THE PROBLEM:
Two lines mark the range in the entries below: the one holding "Image resolution: width=230, height=2576." and the one holding "暮らし・生活・ペット (60, 2351)". Set down those two and all lines between them, exactly.

**** PROVIDED ENTRIES

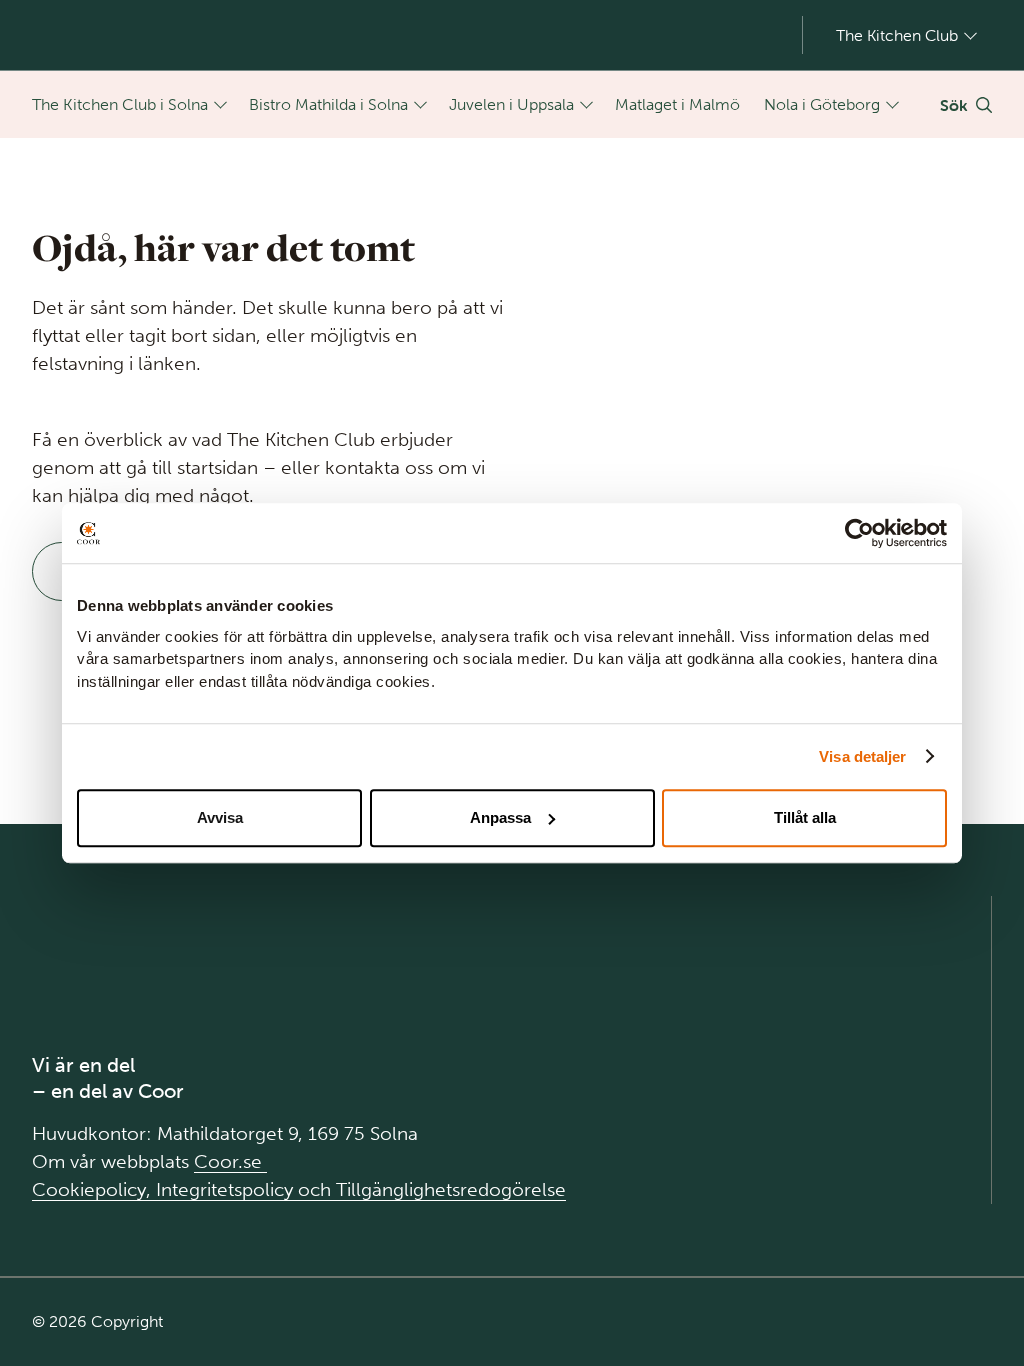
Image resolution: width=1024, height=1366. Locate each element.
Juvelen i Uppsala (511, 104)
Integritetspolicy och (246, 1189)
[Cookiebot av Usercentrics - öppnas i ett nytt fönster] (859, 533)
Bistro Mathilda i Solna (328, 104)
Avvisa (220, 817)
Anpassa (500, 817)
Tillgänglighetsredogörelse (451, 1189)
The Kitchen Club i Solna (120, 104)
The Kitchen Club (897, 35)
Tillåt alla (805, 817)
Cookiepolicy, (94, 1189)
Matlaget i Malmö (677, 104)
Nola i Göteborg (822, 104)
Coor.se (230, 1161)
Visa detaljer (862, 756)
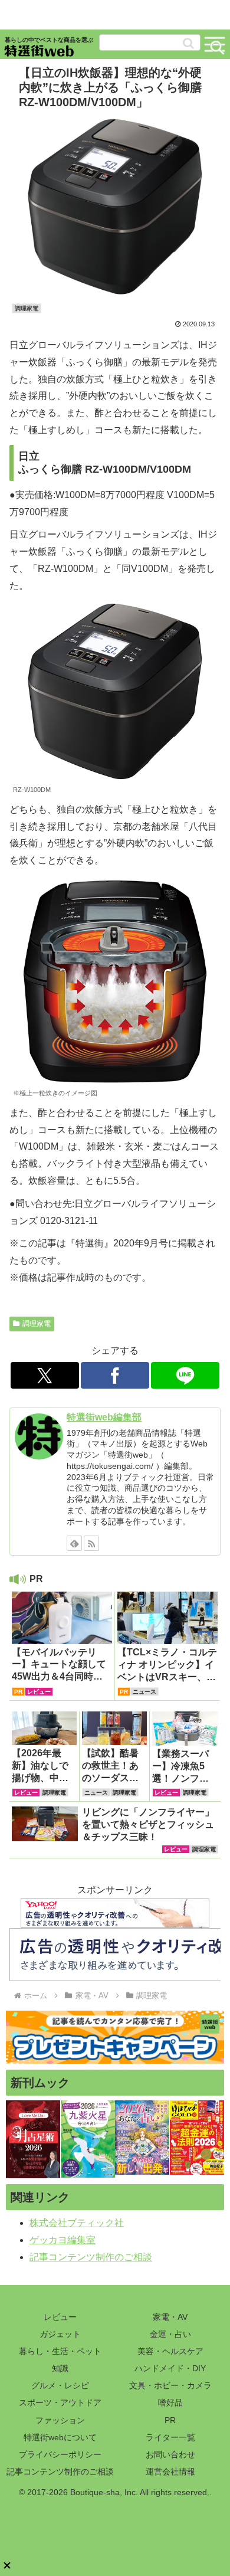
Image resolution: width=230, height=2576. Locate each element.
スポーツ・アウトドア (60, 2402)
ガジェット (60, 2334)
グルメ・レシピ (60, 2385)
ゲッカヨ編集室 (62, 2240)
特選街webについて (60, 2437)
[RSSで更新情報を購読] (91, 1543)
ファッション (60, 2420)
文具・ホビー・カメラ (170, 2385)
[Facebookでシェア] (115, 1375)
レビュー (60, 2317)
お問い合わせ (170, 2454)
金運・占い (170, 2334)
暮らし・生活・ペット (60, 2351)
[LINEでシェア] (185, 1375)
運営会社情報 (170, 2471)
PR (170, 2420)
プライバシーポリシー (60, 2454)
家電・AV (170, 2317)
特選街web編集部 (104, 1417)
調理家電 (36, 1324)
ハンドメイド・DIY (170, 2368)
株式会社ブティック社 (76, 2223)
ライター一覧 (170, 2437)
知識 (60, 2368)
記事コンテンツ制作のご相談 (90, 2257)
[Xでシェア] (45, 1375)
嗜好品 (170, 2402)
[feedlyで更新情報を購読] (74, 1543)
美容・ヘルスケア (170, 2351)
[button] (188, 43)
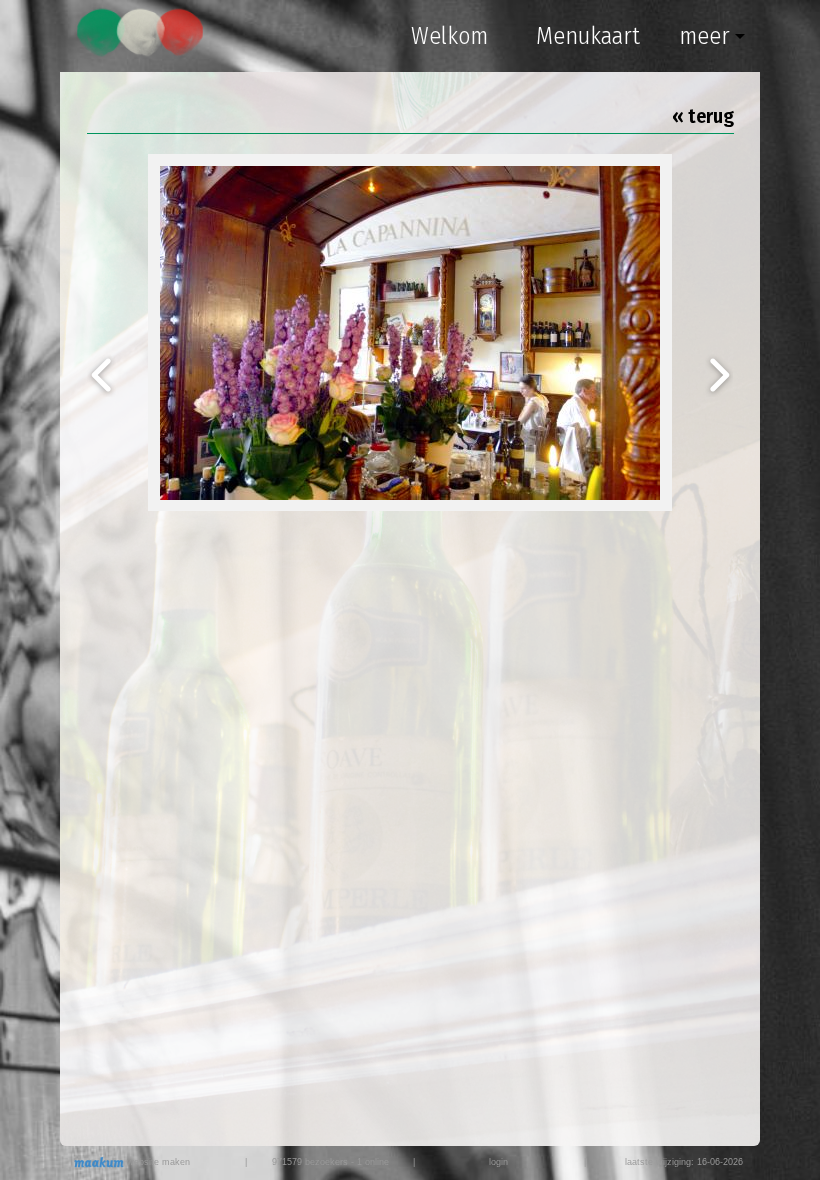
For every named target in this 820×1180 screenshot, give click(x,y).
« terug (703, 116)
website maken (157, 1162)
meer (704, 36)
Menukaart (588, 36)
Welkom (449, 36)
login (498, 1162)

********
**** PROVIDED ENTRIES

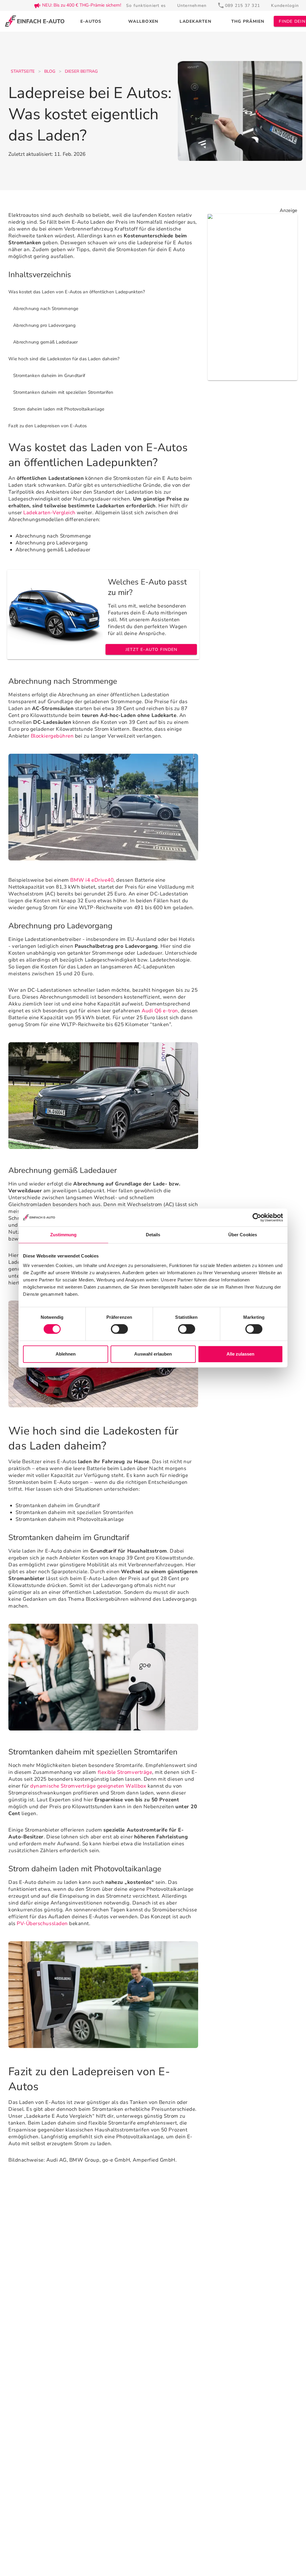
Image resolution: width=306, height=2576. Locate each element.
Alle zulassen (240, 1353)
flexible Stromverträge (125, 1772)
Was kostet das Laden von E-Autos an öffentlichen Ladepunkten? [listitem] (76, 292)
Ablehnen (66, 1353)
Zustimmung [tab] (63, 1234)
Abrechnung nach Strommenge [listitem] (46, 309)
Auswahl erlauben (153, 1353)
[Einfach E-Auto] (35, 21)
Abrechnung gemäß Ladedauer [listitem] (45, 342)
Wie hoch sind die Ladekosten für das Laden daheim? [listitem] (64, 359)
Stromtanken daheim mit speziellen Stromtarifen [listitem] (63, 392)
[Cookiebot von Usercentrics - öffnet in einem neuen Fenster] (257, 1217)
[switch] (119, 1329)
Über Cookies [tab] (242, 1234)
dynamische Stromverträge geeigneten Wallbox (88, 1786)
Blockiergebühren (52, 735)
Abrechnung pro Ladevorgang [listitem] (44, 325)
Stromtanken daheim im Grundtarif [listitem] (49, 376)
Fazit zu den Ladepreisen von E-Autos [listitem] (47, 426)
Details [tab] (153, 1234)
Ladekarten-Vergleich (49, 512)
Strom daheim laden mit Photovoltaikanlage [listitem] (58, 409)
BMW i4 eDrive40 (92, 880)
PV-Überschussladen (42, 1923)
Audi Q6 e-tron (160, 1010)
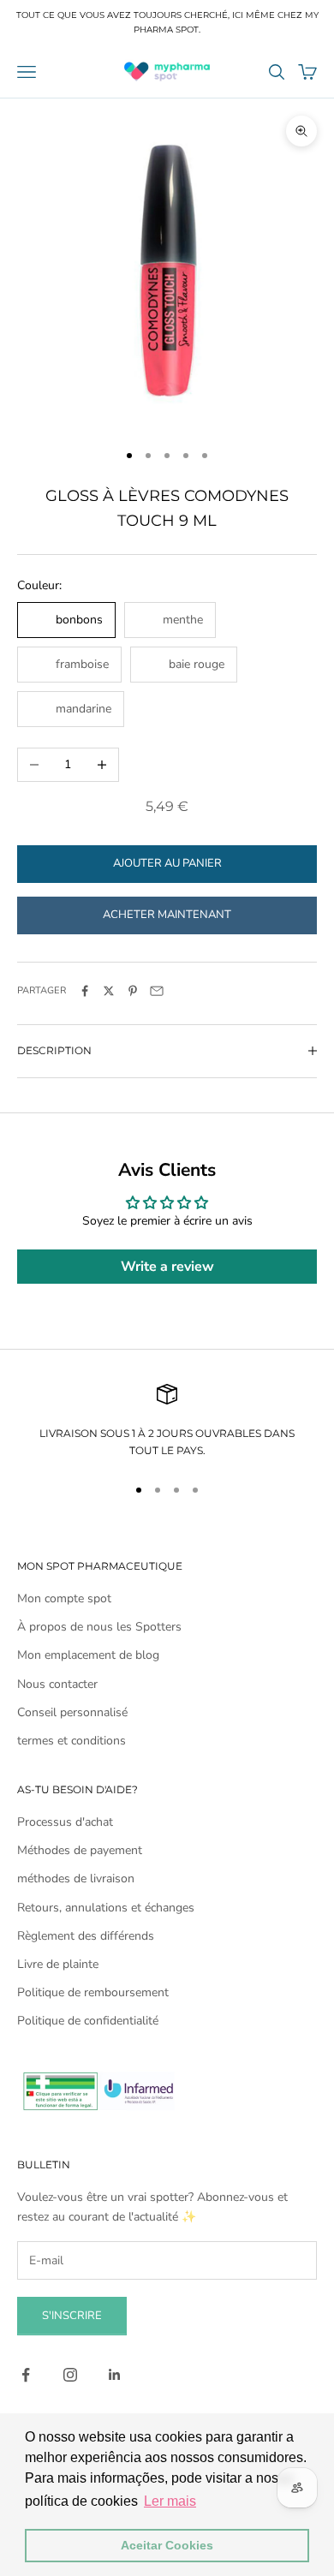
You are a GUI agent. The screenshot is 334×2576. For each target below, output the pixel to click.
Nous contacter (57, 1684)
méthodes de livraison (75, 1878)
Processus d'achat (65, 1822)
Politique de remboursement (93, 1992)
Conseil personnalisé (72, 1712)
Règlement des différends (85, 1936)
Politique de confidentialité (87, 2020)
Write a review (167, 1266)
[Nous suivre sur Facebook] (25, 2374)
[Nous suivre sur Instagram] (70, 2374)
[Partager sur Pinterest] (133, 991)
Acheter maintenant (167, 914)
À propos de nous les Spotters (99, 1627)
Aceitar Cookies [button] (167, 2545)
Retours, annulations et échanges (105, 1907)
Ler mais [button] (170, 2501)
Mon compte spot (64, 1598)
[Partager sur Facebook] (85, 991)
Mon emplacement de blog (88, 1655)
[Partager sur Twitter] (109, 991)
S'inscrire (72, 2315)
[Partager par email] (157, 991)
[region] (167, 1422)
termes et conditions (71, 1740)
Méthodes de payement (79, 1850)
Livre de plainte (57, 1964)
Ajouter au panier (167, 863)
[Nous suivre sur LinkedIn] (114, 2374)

********

RESPONSE BELOW:
Image resolution: width=230, height=2576. Locate each element.
スポーツ・アウトドア (60, 2402)
ガジェット (60, 2334)
グルメ・レシピ (60, 2385)
ゲッカヨ編集室 (62, 2240)
特選街webについて (60, 2437)
[RSSで更新情報を購読] (91, 1543)
ファッション (60, 2420)
文具・ホビー・カメラ (170, 2385)
[Facebookでシェア] (115, 1375)
レビュー (60, 2317)
お問い合わせ (170, 2454)
金運・占い (170, 2334)
暮らし・生活・ペット (60, 2351)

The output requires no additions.